The bill will likely be similar to one introduced by Keuhl in 2003. That bill did not get far; it may have been overshadowed by SB2, CA’s initiative to require employers to provide health insurance to all employees.
I wouldn’t make too much of this, nor would I dismiss it as a flakey CA thing.
Desparate times call for desparate (or is it disparate?) measures.
Managed Healthcare Executive magazine published their annual survey of HMO enrollment in December.
The numbers show that most states actually experienced a decline in HMO enrollment, and nationally there was a decline of some 3 million members. Part of this may well be definitional issues, as HMOs have morphed into “open-access” HMOs, “closed network” PPOs, and the like. Regardless, this is an interesting development; early (albeit anecdotal) indications are that enrollment in more tightly managed plans may actually be increasing, as employers battle significant trend rates.

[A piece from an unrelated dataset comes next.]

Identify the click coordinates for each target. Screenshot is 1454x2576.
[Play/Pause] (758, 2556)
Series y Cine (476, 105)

The impact of California’s workers comp reforms is already being felt in insurance rates, as premiums are dropping by between 13.9% and 16.6%.
The reforms, which have included drastic reductions in reimbursement for prescription drugs, a tougher definition of disability, a requirement to utilize clinical guidelines, and the authorization of employer-directed care to certified networks, have been at least in part, responsible for the rate reductions.

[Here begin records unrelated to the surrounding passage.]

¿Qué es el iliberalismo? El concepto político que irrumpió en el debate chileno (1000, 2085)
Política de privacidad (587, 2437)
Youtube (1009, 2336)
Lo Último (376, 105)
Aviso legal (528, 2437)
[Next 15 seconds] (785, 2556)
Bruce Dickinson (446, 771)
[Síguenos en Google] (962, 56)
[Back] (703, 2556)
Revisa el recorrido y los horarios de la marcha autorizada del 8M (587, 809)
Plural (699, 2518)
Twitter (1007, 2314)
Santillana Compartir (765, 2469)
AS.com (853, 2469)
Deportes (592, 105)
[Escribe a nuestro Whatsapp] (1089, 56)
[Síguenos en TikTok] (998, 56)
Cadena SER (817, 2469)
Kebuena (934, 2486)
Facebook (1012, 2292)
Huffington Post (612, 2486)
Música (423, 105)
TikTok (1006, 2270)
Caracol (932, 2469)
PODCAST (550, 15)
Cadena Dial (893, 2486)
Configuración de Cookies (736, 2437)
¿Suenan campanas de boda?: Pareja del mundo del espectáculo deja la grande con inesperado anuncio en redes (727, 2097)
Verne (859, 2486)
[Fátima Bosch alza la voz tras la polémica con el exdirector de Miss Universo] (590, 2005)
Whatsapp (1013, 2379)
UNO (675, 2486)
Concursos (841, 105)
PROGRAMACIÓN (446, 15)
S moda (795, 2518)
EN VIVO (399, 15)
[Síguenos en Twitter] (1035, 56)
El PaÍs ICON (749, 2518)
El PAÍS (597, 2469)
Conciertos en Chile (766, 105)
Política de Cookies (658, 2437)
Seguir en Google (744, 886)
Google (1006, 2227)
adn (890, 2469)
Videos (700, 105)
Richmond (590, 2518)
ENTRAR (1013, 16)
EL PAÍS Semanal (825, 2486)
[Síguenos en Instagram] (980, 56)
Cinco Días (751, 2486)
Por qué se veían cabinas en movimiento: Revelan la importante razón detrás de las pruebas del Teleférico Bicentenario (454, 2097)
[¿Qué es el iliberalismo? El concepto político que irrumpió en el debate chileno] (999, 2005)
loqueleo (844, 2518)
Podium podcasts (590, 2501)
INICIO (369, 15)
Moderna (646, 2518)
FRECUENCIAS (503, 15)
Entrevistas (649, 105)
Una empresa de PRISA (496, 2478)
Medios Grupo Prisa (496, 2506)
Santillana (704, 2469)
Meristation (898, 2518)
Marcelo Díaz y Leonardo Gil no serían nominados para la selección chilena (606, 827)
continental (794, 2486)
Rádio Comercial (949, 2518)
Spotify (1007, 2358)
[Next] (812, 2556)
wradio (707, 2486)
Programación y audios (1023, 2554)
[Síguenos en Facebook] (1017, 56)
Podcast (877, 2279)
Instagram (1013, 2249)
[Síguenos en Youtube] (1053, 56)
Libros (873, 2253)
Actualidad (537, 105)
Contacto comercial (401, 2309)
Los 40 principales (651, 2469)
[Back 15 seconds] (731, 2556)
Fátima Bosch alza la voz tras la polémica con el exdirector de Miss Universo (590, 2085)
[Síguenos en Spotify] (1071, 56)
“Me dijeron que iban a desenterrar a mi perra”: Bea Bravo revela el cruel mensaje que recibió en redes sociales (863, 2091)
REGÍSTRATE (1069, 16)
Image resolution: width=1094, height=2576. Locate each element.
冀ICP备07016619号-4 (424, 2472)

Interestingly, perhaps the most significant component of reform, the Medical Provider Networks (MPNs) have only just come on the scene. The first batch was recently approved by the State, and rumor has it that the next batch is due out next week, with Liberty Mutual among those to receive notice.
Sources indicate that the State has over 300 applications pending, and is being quite the stickler on some of the applications, rejecting one because part of the documentation was on the wrong form.
If other states’ experience is any guide, once the State and the payers get comfortable with the process, things will flow more smoothly and quickly. For now, patience is the watchword if you’re waiting for your notice.
A very funny post on Mathew Holt’s “Health Beat” blog re the silver lining of the grey cloud of Cox-2s…
the recent publicity about the Bush administration’s plans to change the way the federal government pays for Medicad got me wondering what the states think of the program.
We know that Florida is struggling with a $1 billion increase in Medicaid costs this year.
Another big state has problems that make FL’s situation look positively sunny be comparison. (free subscription required) Medicaid in NY is now consuming 44% of the state budget. That’s $44 billion, and has resulted in calls for significant cuts in the program, accompanied by increased taxes on health care providers including hospitals.
The New York Times reports:
“The cuts, if they go through, will cause a ripple effect. Since the state’s contribution to Medicaid generates matching contributions from the federal government and New York localities, a $1 billion cut in state financing could mean a decrease of at least $3 billion in overall Medicaid spending across the state, according to health care analysts. Hospital trade groups predicted that cuts on that scale would stun the health care industry, a major sector in the state’s economy, and perhaps lead to cuts in service or even hospital closings.”
NY is somewhat unique in that it requires local governments to partially fund their portion of Medicaid. This complicates Gov. Pataki’s (R) mission, as he has also promised to cap Medicaid funding increases for local government at the general rate of inflation.
Couple that promise with the Bush Administration’s pending changes and the political power of health care employee unions and you have the makings of a very unpleasant budget battle.